Cómo no hacer una propuesta comercial

Por Rocío Pont, máster en Comunicación Corporativa.

Vender es lo que toda empresa busca, sin embargo, las presentaciones que usan para hacerlo las alejan del sí. Después de revisar muchas -propias y ajenas- veo tres errores que aparecen de forma recurrente y no ayudan a generar decisión.

  1. Empezar hablando de tu empresa

La mayoría de las presentaciones empiezan así: Quiénes somos. Nuestra historia. Nuestros clientes. Nuestros premios. Nuestro equipo. 

Mientras tanto, la inquietud del cliente crece. Lleva 15 minutos prestando atención sin escuchar ni leer lo que le interesa: su problema y cómo resolverlo. 

Una buena propuesta no empieza por vos, sino por lo que le preocupa al otro. Por lo que está en juego si no actúa.

No es solo cuestión de orden. Es una cuestión de impacto. Cuanto antes conectás con la necesidad del cliente, más rápido aparece este pensamiento: “entienden lo que nos pasa”.

Tu empresa viene después, como respaldo, no como punto de partida. 

  1. Confundir una propuesta con un reporte

Otro error común es estructurar la propuesta como si fuera un informe técnico.

Un reporte busca dejar registro e informar con detalle.
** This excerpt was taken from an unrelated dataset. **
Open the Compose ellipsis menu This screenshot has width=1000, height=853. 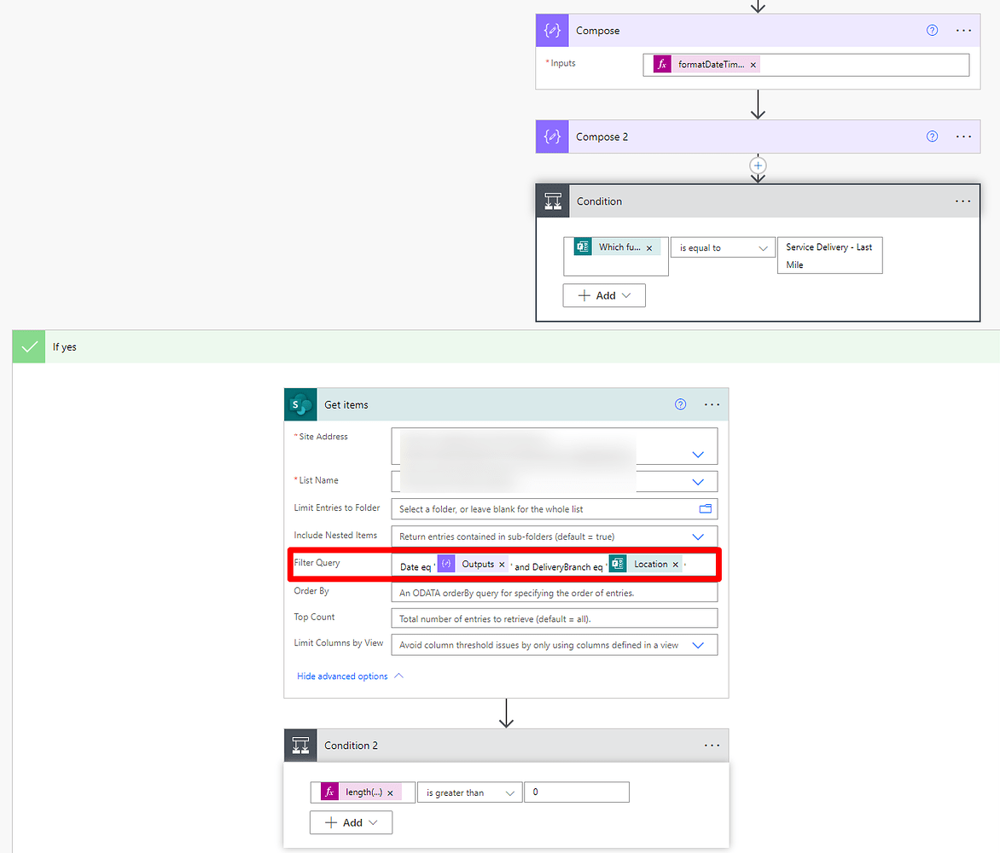(963, 30)
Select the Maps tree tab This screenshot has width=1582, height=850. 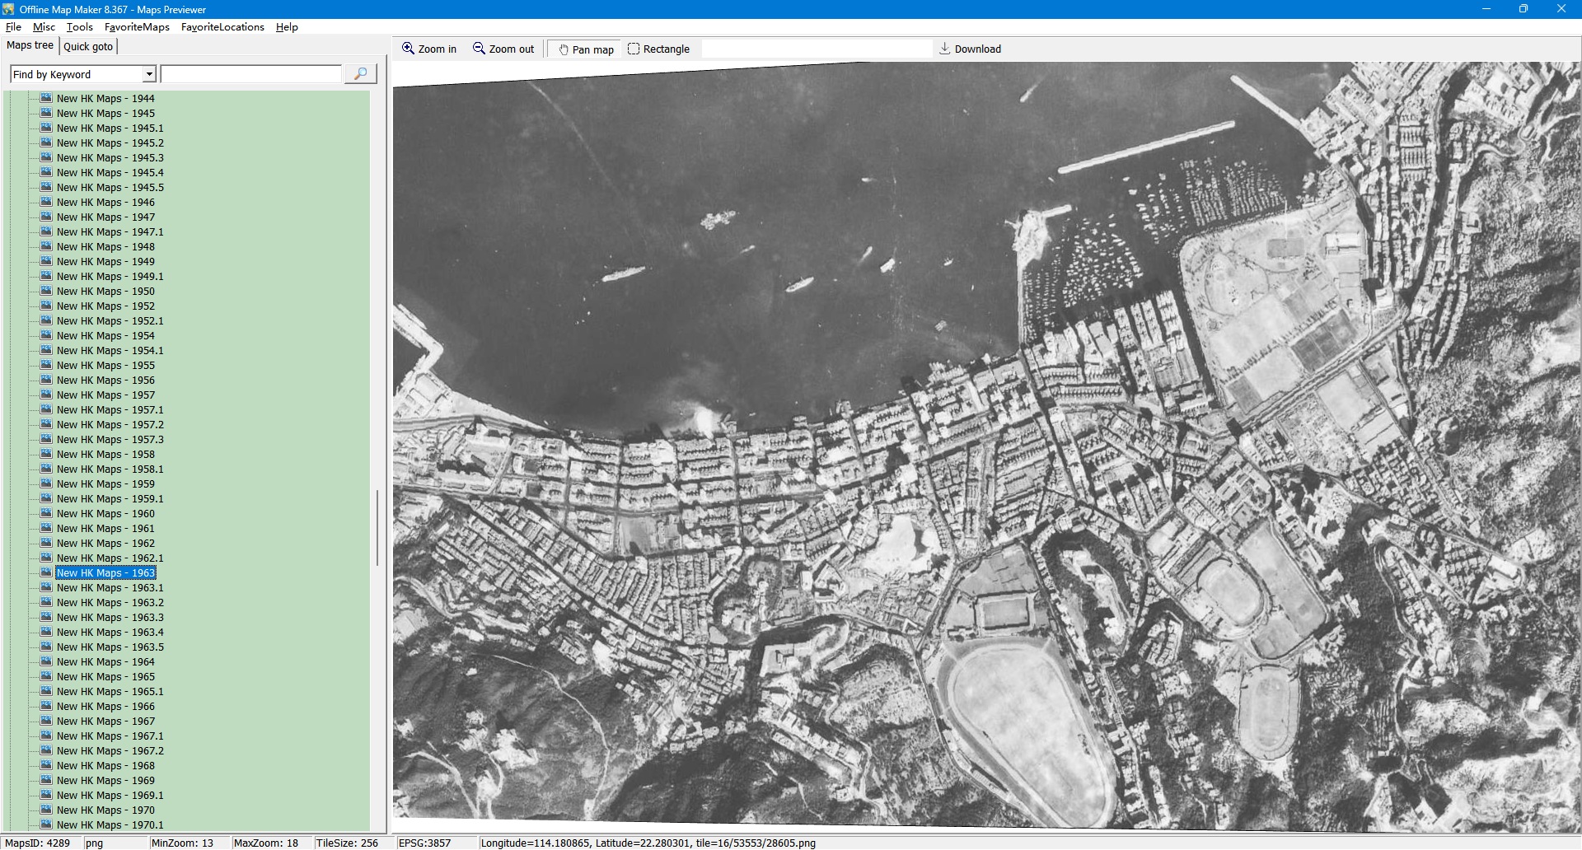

Una propuesta tiene otro objetivo: ayudar al cliente a ver con más claridad dónde está y, sobre todo, hacia dónde puede ir. Contigo.

Eso cambia la lógica de cómo construir el contenido. No se trata de acumular información, sino de construir un recorrido que lleve al cliente a una decisión. Cuando esa lógica falla, el cliente se pierde. Y cuando se pierde, no decide.

  1. Hablar en un lenguaje que el cliente no usa

Es común redactar o hablar en lenguaje técnico, por demostrar experiencia o por simple costumbre. Pero la comunicación no parte sólo de lo que uno quiere decir, sino de lo que el otro necesita entender para avanzar. Ajustar el lenguaje a quién tenés enfrente es clave.

Si el cliente maneja tus términos, usalos. Si no, apoyate menos en el término y más en lo que implica en la práctica y por qué importa. Da ejemplos, hacé comparaciones.

Si no hacés ese ajuste, el contenido se vuelve denso y cuesta seguirlo. No le des tarea al cliente, ni le obligues a descifrar. Mostrale el camino con claridad.

Podés tener la experiencia, el equipo y la solución. Pero si la propuesta no logra conectar rápido, ordenar lo importante y hacerse entender, no alcanza.

La comunicación no acompaña al negocio. Es parte del negocio. Y en una propuesta, puede acercarte o alejarte de la decisión.